SharePoint is an excellent example of how Templafy helps companies implement effective metadata practices.
SharePoint deals with a huge volume of metadata. There are so many metadata policies that can be set up, such as who can send content to who, what should be encrypted, when it should be sent out, and if a document is in draft form, ready to publish or archive. With so many types of metadata to set up, the chances of a user remembering to do this (or having the time to do this correctly) are slim.
When a user is working with Templafy, all those different metadata types can be set up automatically, requiring no user input. For example, say you’re working in management, Templafy can pre-set metadata so all your documents will be classified. This then automatically sets up all your metadata correctly and adds visual elements into the document, such as a watermark stating ‘classified.’
Here’s another great benefit of Templafy: we bridge the gap between metadata and visual document content. Although metadata is all the things you don’t see in the document, with Templafy we can set the right metadata to trigger corresponding visual elements such as watermarks, headers, or footers.
Another great example of how Templafy works with metadata is with Salesforce. Say you want to create a quote - you could go into Templafy and pull all the data from Salesforce, including the deal size, stage, industry of the account, and so on, and use all that data to create and populate a document based on enterprise data and intel.
By letting Templafy know you’re creating a quote, and therefore are very early in the sales cycle, it can assign a sensitivity classification to the document to make sure it doesn’t get sent out externally.
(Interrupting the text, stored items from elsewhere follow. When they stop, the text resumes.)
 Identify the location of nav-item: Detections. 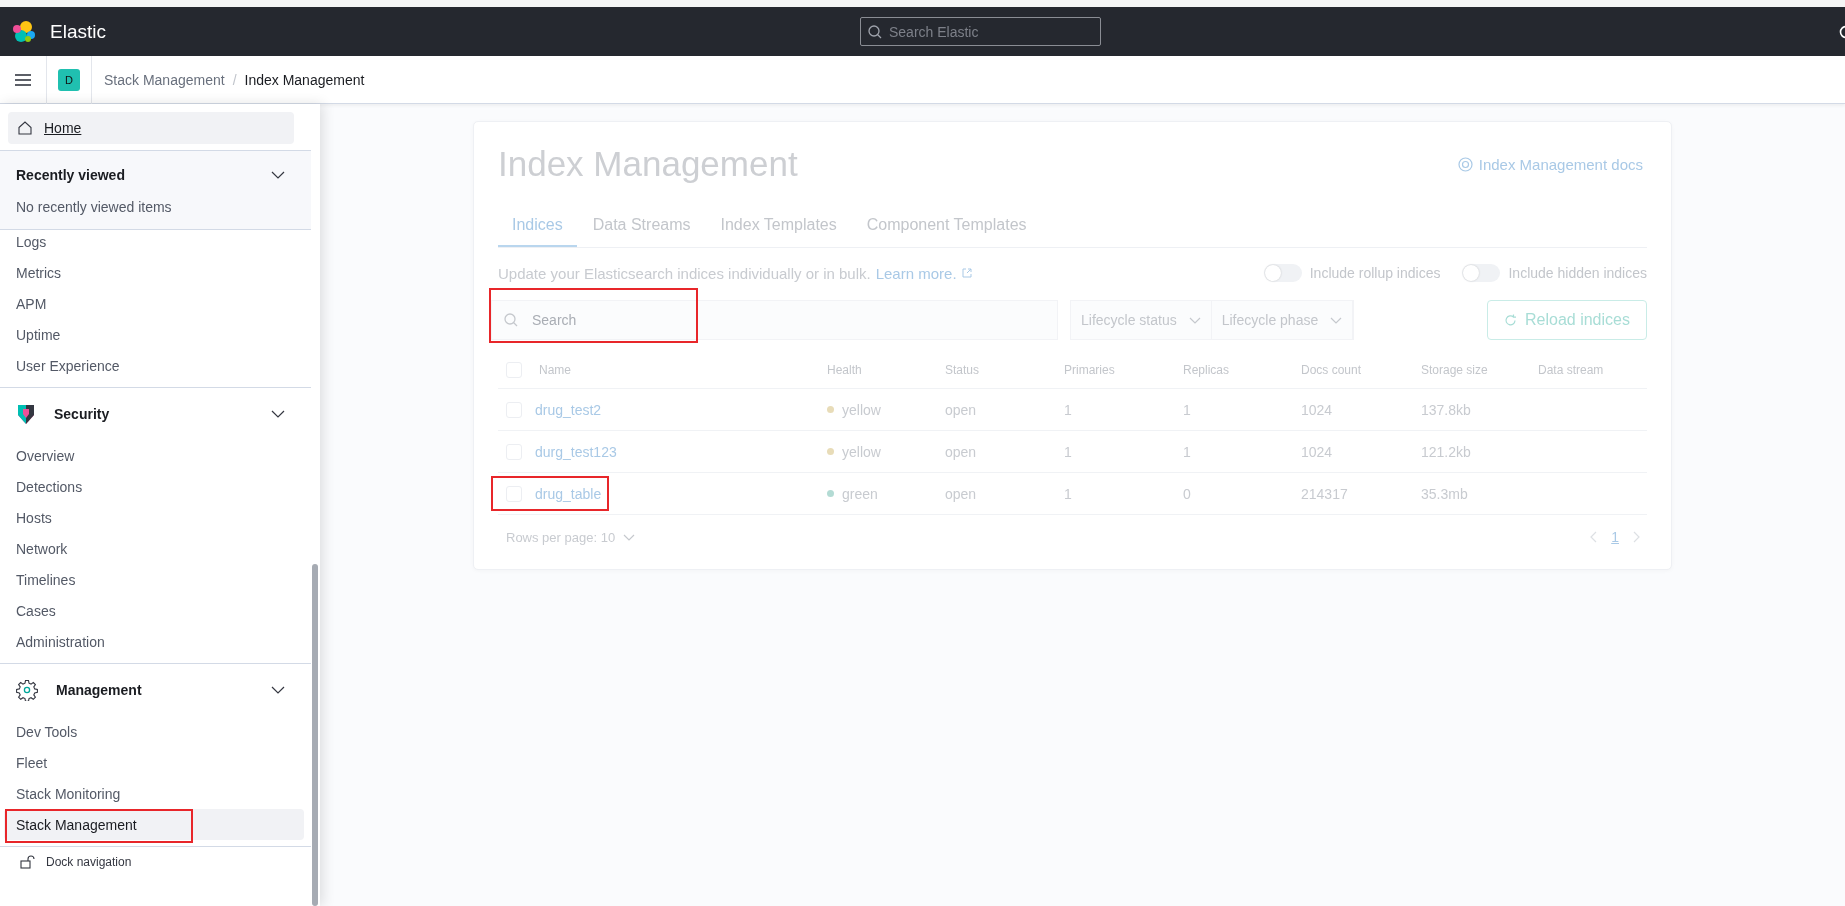
(148, 486).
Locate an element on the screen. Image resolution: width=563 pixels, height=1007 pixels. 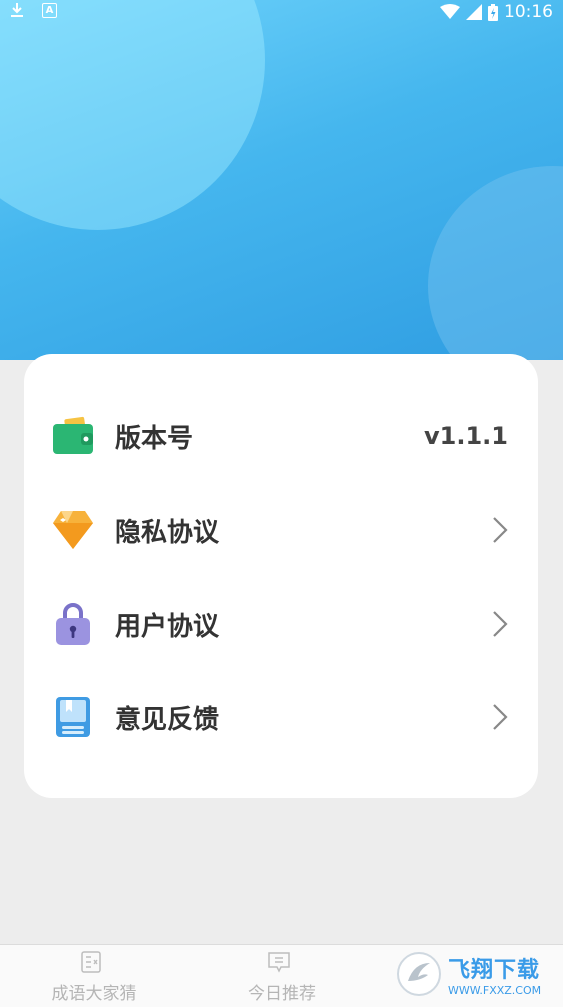
user-agreement-label: 用户协议 is located at coordinates (168, 626).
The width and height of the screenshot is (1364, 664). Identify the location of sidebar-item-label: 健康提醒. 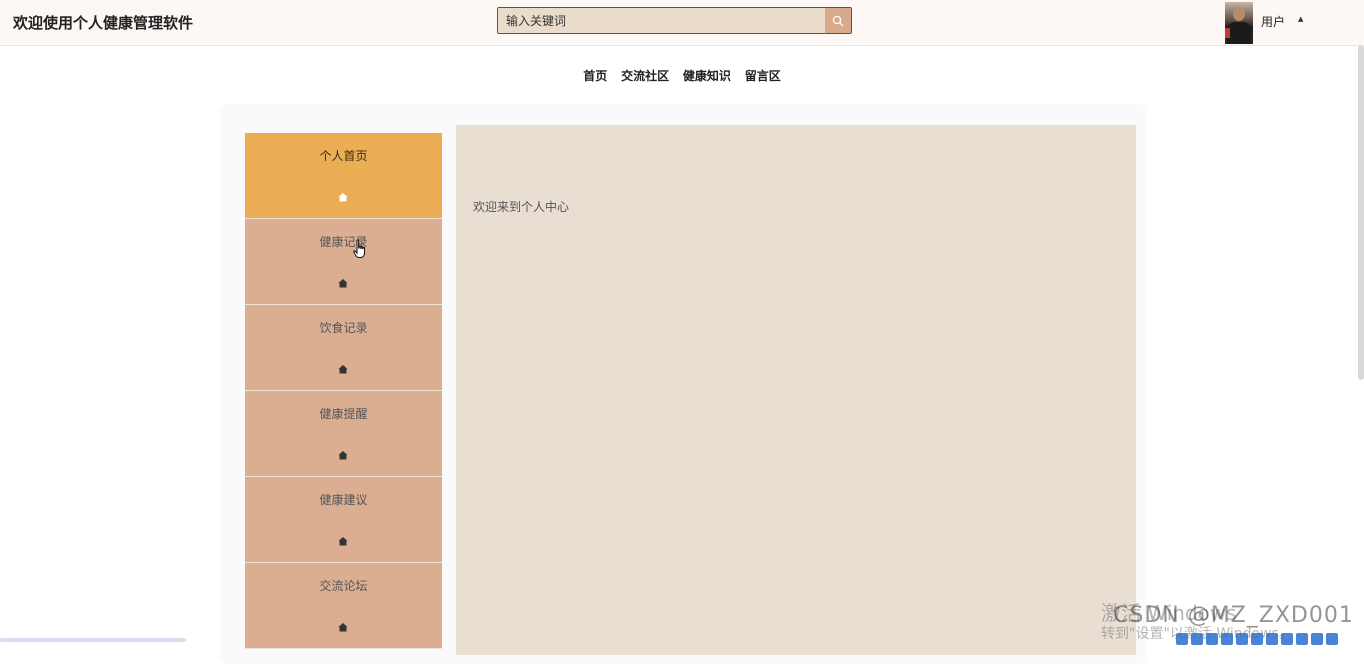
(344, 414).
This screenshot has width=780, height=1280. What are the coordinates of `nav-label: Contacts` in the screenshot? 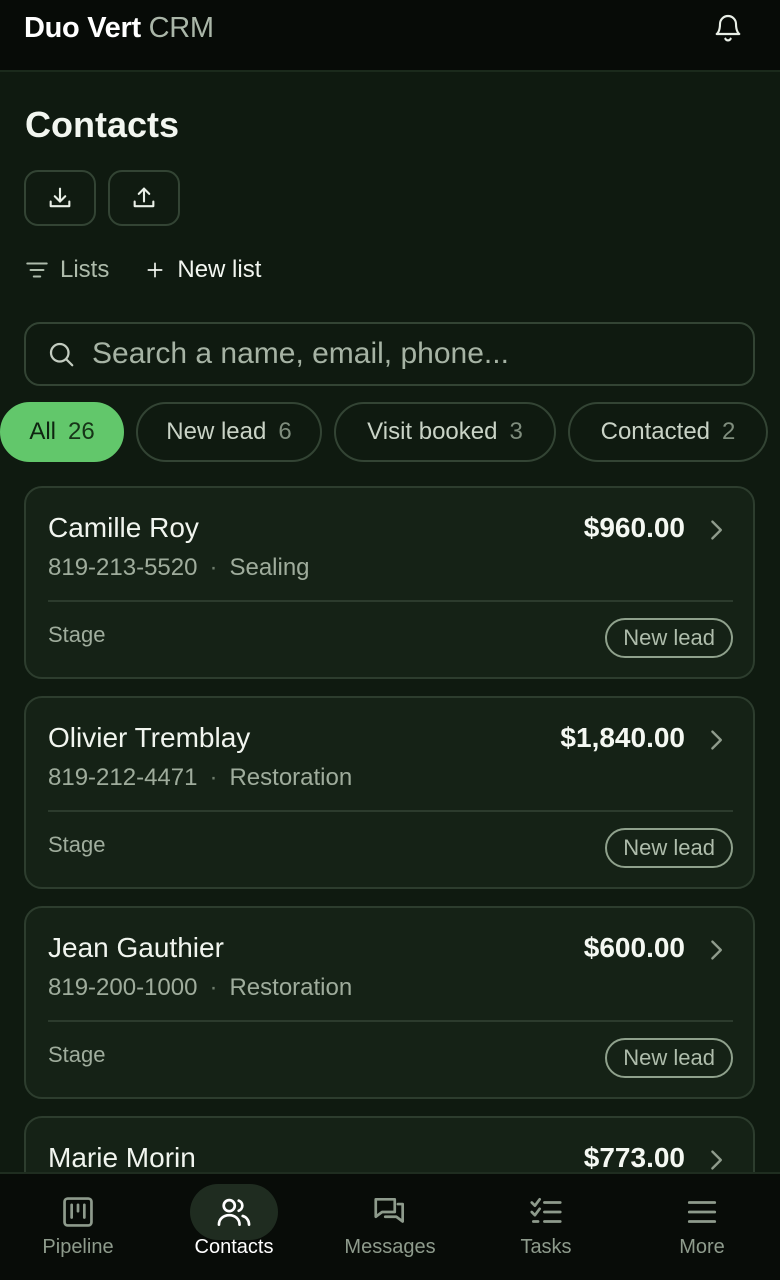 It's located at (234, 1247).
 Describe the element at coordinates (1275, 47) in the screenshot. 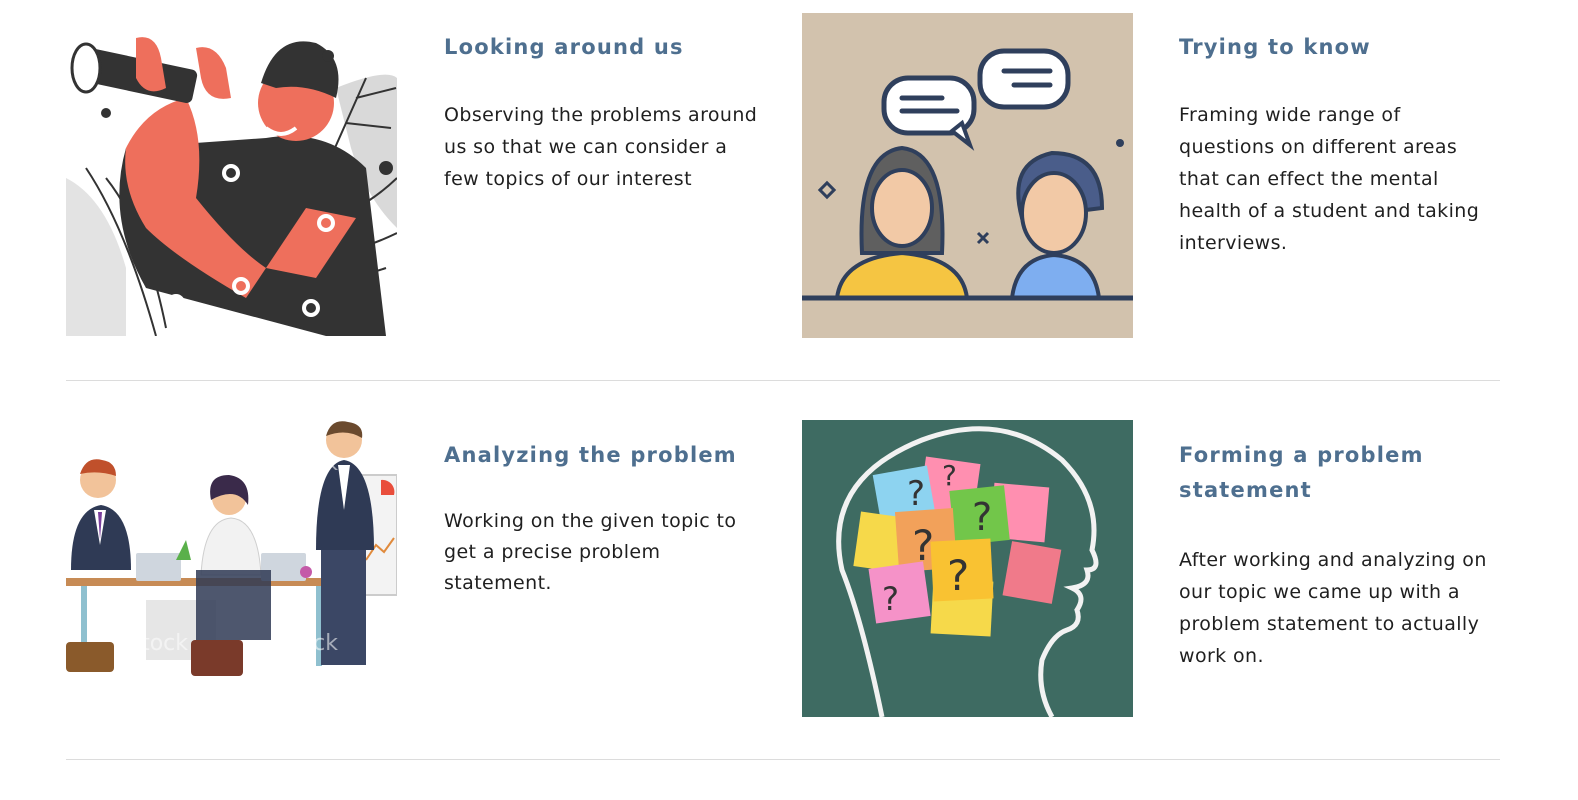

I see `step-title: Trying to know` at that location.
Templafy also adds the appropriate visual markers to signal to your colleagues that it is in a draft phase. It works with you to set up policies in the document’s AIP section, which always encrypts any document created for a certain industry or worth a certain amount of money.
Templafy gets data from so many sources, whether that’s your user profile, gating questions, or the document itself, and this means that the possibilities of what we can do for your enterprise regarding metadata are almost endless.